- _DIRECTIONS FOR THIS TASK_
Return verbatim the portion of the material below that starts at the line containing "[link] (123, 16)" and ends at its last line.

- _SOURCE RECORDS_
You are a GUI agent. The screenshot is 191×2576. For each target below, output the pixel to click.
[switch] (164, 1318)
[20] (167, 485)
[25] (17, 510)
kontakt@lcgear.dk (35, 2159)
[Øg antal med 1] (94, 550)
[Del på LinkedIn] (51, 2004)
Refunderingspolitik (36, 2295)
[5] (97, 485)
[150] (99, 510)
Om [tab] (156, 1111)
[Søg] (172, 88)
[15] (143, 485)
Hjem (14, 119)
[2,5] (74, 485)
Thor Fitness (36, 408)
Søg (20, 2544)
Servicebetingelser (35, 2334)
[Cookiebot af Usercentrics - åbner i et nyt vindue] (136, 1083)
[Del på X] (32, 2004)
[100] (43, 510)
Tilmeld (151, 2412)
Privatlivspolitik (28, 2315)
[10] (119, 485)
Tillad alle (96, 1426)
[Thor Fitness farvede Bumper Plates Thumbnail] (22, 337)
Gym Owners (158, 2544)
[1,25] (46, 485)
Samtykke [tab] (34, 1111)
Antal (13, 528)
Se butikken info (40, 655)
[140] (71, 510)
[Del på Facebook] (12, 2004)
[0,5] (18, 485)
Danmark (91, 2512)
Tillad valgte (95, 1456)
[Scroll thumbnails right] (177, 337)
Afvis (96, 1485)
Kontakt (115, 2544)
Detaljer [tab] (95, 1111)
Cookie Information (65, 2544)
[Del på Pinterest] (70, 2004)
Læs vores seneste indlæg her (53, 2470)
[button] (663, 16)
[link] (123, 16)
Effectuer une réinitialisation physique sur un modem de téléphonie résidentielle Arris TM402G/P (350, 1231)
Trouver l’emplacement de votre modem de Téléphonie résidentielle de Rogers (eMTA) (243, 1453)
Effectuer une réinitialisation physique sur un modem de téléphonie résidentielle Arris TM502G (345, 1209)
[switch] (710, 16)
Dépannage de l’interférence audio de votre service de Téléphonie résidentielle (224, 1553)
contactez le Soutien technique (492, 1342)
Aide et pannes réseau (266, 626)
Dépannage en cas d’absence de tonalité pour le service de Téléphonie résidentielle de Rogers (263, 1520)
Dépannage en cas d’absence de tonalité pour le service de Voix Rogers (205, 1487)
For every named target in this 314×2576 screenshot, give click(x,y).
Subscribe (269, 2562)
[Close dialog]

- _RESPONSE BOX_
[link] (123, 16)
Effectuer une réinitialisation physique sur un modem de téléphonie résidentielle Arris TM402G/P (350, 1231)
Trouver l’emplacement de votre modem de Téléphonie résidentielle de Rogers (eMTA) (243, 1453)
Effectuer une réinitialisation physique sur un modem de téléphonie résidentielle Arris TM502G (345, 1209)
[switch] (710, 16)
Dépannage de l’interférence audio de votre service de Téléphonie résidentielle (224, 1553)
contactez le Soutien technique (492, 1342)
Aide et pannes réseau (266, 626)
Dépannage en cas d’absence de tonalité pour le service de Téléphonie résidentielle de Rogers (263, 1520)
Dépannage en cas d’absence de tonalité pour le service de Voix Rogers (205, 1487)
For every named target in this 314×2576 screenshot, give click(x,y).
Subscribe (269, 2562)
[Close dialog]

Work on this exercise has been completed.